■ **Consignes**:
a) Relevez toutes les phrases interrogatives du texte sur la sécurité des installations industrielles.
b) Rédigez la suite du texte sur la sécurité des installations industrielles, à partir de sa dernière phrase.

■ **Texte choisi**:
Comment faire le lien entre la directive Seveso, les normes de sécurité et les contraintes de Gaz de France, opérateur de stockage ? Comment transformer ces impositions et orientations en facteurs d’amélioration de la sécurité et de la disponibilité des installations ?
Lors des dernières journées du Club Automation, les participants attendaient plusieurs interventions d’utilisateurs qui, au dernier moment, ont décliné l’invitation. Ils devaient seulement expliquer comment ils avaient appréhendé la sécurité dans leurs entreprises.
Plus simplement est-ce que ce repli sur soi ne pourrait pas être interprété comme de la non-assistance à personne en danger ? En effet, l’objectif d’un Club comme le Club Automation, qui regroupe exclusivement des personnes physiques automaticiens qui échangent entre eux, n’est-il pas d’être ce lieu idéal adapté pour partager les compétences ?

■ **Entrées extraites**:
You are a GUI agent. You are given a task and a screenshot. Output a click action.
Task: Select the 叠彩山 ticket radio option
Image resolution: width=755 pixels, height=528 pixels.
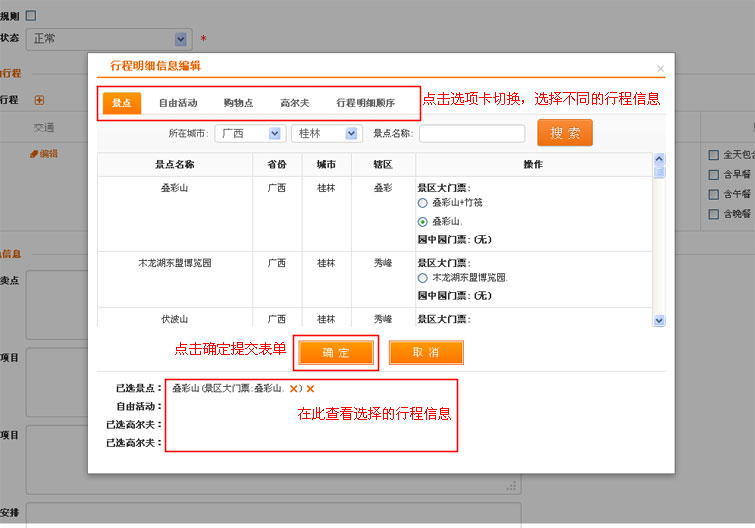click(423, 221)
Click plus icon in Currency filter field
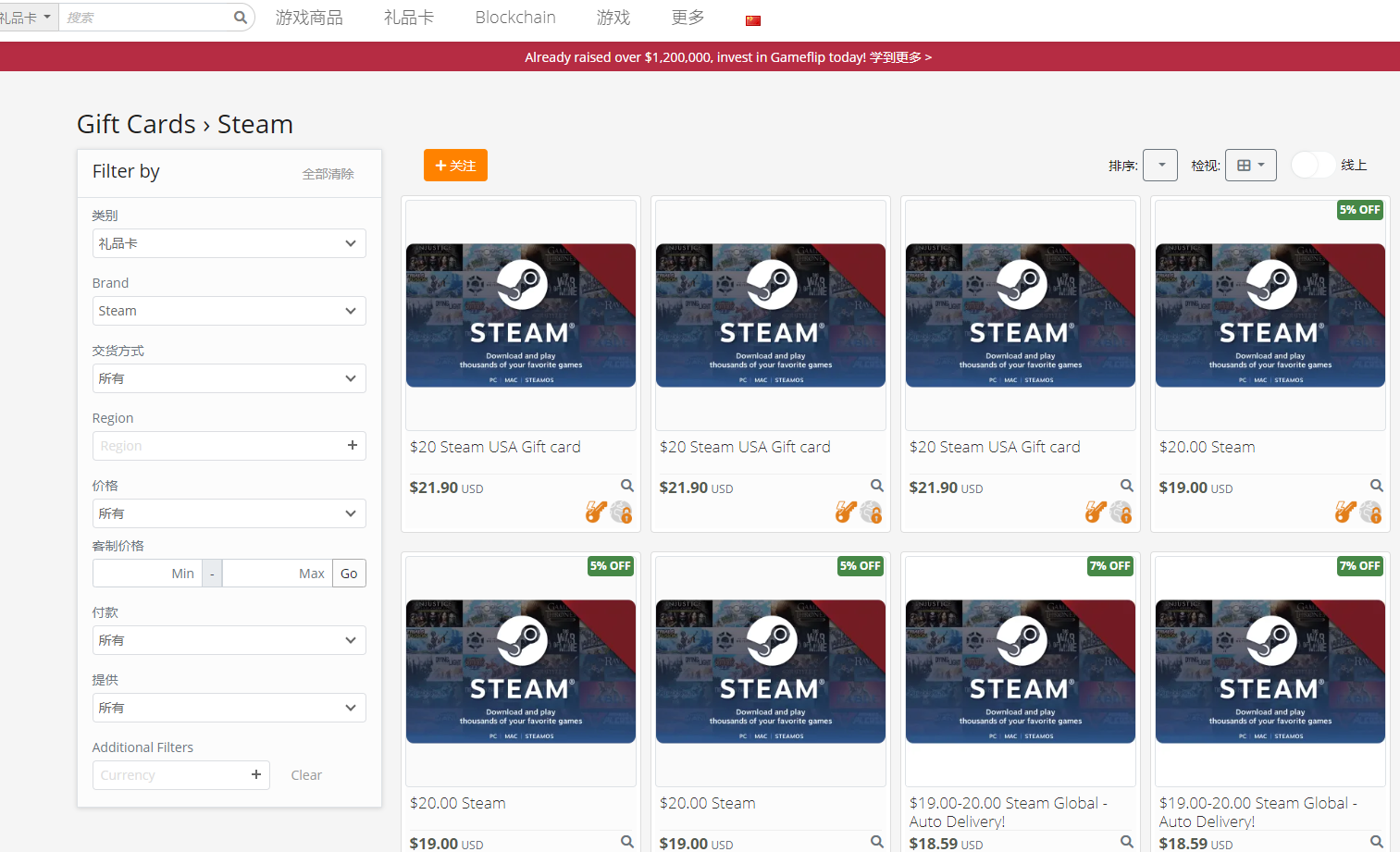1400x852 pixels. [x=255, y=775]
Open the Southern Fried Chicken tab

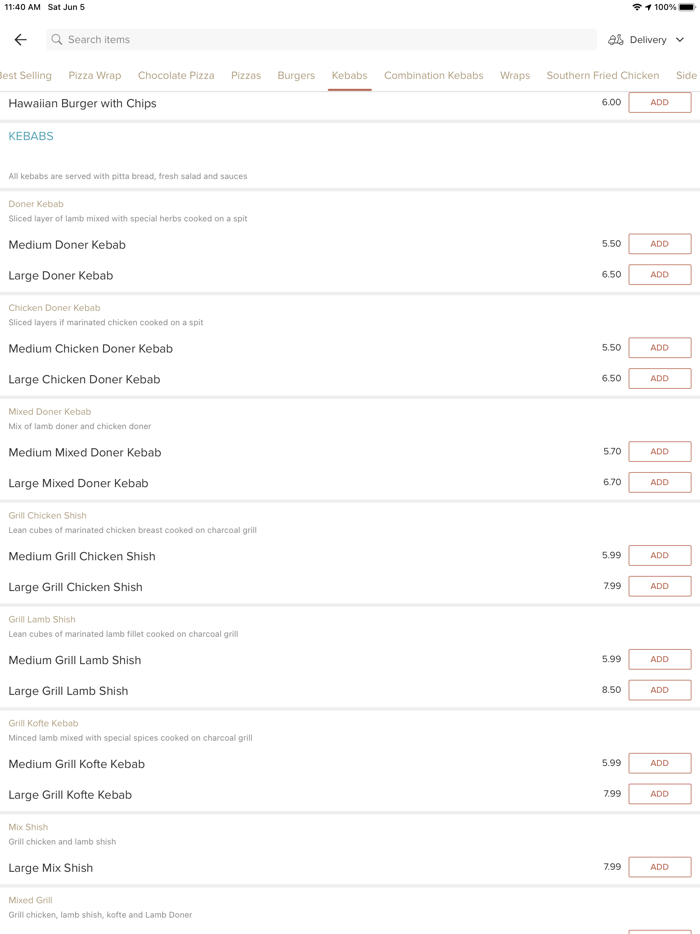coord(602,76)
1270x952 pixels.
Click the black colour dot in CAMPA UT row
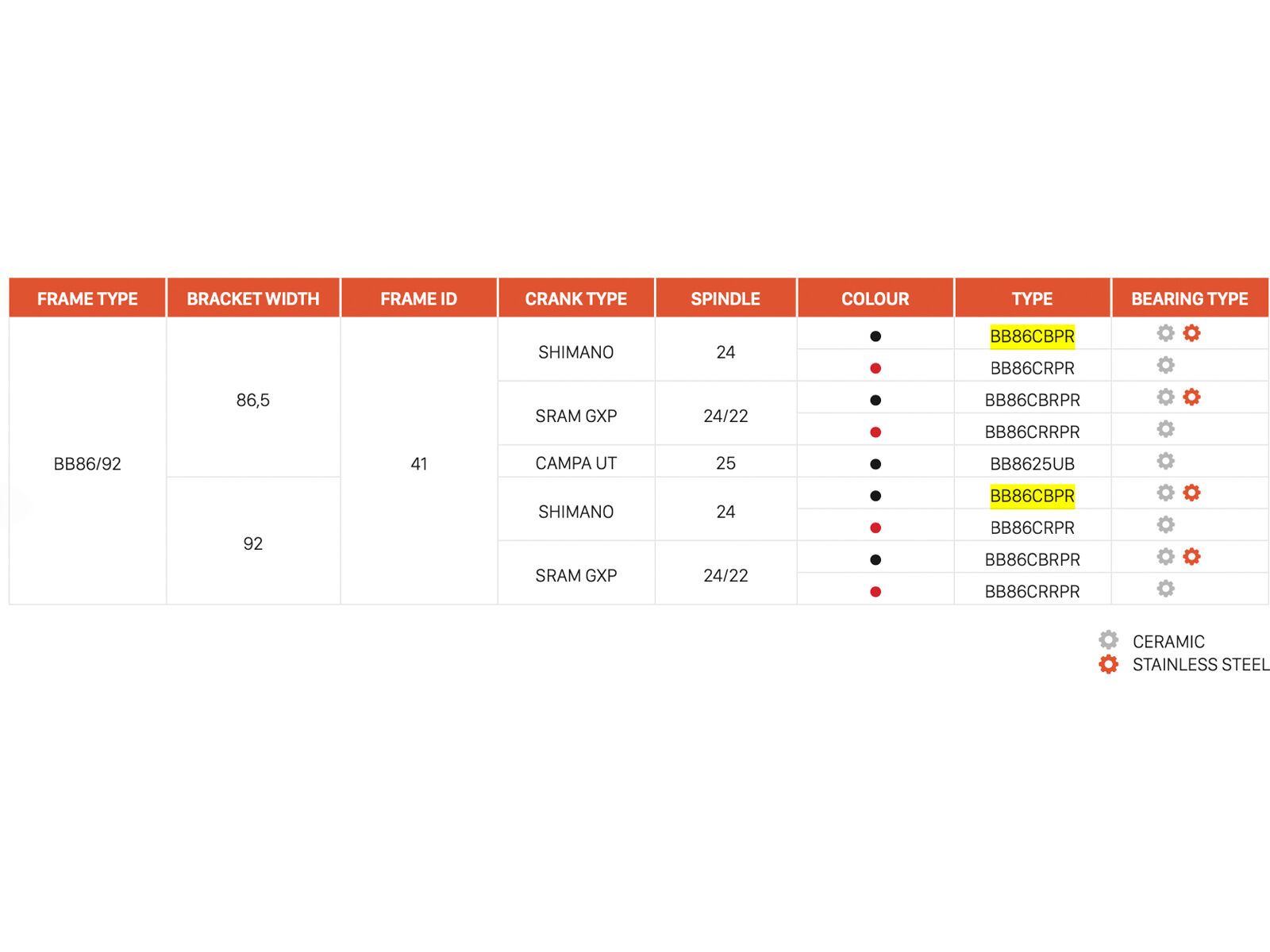point(876,464)
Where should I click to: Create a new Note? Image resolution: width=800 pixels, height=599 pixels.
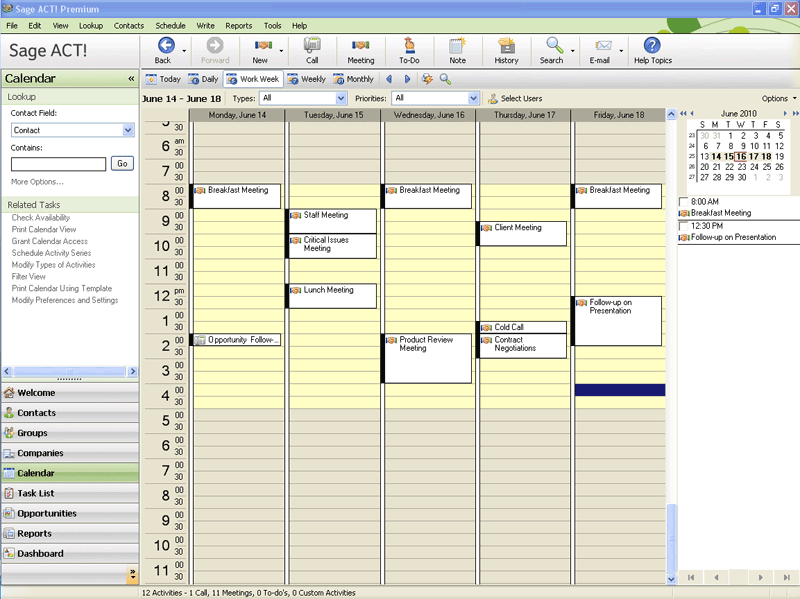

■ **Corrigés**:
a)
1. « Comment faire le lien entre la directive Seveso, les normes de sécurité et les contraintes de Gaz de France, opérateur de stockage ? »
2. « Comment transformer ces impositions et orientations en facteurs d'amélioration de la sécurité et de la disponibilité des installations ? »
3. « Plus simplement est-ce que ce repli sur soi ne pourrait pas être interprété comme de la non-assistance à personne en danger ? »
4. « En effet, l'objectif d'un Club comme le Club Automation, qui regroupe exclusivement des personnes physiques automaticiens qui échangent entre eux, n'est-il pas d'être ce lieu idéal adapté pour partager les compétences ? »

b)
Et si demain l’un des participants à la journée, après un incident survenu chez lui, portait plainte contre un grand groupe ayant refusé de communiquer, non pas ses recettes de production, mais sa façon de gérer la sécurité ? Sûrement irréaliste, mais il reste dommage et dommageable que des entreprises de grosses tailles préfèrent se cloisonner, quitte d’ailleurs à venir paradoxalement dans la salle pour écouter les autres intervenants.
Lors de cette journée l’un des exemples frappant a été celui de Gaz de France qui se doit de trouver un compromis entre sécurité et disponibilité de ses installations.
Méthaniers en sous-sol
Comment faire le lien entre la directive Seveso, les normes de sécurité et les contraintes de Gaz de France, opérateur de stockage ? Comment transformer ces impositions et orientations en facteurs d’amélioration de la sécurité et de la disponibilité des installations ? Des questions actuelles pour la société française développées lors de cette journée par Jean-Marc Le Gall.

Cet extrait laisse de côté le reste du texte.